Antes de firmar: revisión del contrato de arras
La mayoría de compraventas de vivienda entre particulares se inician con un contrato de arras o señal. Su redacción determina las consecuencias si una de las partes se echa atrás, por lo que conviene que un abogado lo revise antes de la firma.
- Arras penitenciales (art. 1454 CC): permiten a cualquiera de las partes desistir del contrato; si desiste el comprador, pierde la señal entregada, y si desiste el vendedor, debe devolverla duplicada.
- Arras confirmatorias: no permiten el desistimiento libre; su incumplimiento se rige por las reglas generales de resolución e indemnización de daños del art. 1124 CC.
- La calificación de las arras depende de lo que efectivamente diga el contrato, no de cómo lo llamen las partes, por lo que la redacción es determinante.
Vicios ocultos en la vivienda
Si tras la compra aparecen defectos que no eran visibles ni conocidos en el momento de la firma y que hacen la vivienda impropia para su uso o disminuyen ese uso de forma relevante, el comprador puede ejercitar las acciones de saneamiento por vicios ocultos de los arts. 1484 a 1490 del Código Civil: la acción redhibitoria (resolver la venta) o la acción quanti minoris (reducción del precio), además de la indemnización de daños si el vendedor conocía el defecto.

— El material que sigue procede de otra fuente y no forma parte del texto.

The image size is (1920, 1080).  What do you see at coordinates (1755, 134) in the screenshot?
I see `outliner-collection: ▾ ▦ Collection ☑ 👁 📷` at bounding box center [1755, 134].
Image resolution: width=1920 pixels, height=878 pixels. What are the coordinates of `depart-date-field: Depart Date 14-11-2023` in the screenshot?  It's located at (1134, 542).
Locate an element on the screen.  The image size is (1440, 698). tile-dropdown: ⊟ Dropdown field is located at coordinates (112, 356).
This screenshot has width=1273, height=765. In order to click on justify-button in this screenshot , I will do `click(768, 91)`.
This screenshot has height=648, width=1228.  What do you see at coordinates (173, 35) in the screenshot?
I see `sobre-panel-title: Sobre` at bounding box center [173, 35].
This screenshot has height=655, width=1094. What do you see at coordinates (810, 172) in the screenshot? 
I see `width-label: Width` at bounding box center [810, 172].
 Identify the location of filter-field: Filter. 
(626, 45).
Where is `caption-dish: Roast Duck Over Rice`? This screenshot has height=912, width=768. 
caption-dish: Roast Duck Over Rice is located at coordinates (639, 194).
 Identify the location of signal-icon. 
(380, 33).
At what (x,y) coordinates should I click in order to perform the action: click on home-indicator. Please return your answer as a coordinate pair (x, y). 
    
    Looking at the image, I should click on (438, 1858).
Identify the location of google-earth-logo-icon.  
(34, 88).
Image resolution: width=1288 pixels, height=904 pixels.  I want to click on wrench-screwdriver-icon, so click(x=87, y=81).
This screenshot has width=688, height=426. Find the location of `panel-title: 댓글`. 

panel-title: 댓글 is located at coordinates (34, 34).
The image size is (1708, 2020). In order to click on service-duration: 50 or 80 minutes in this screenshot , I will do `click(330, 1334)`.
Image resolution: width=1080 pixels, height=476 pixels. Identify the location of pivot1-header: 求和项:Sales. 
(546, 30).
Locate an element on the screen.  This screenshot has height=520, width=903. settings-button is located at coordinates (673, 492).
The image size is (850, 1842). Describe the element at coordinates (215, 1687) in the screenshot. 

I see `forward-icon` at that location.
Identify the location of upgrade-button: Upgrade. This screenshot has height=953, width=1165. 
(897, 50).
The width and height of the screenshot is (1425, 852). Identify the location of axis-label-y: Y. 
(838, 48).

El plazo para ejercitarlas es de seis meses desde la entrega de la vivienda.
Otros problemas frecuentes
Doble venta de la misma vivienda a distintos compradores (art. 1473 CC), incumplimiento de plazos de entrega, discrepancias entre lo publicitado y lo escriturado, cargas registrales no informadas, o comunidad de propietarios con deudas pendientes que pueden repercutir en el nuevo titular.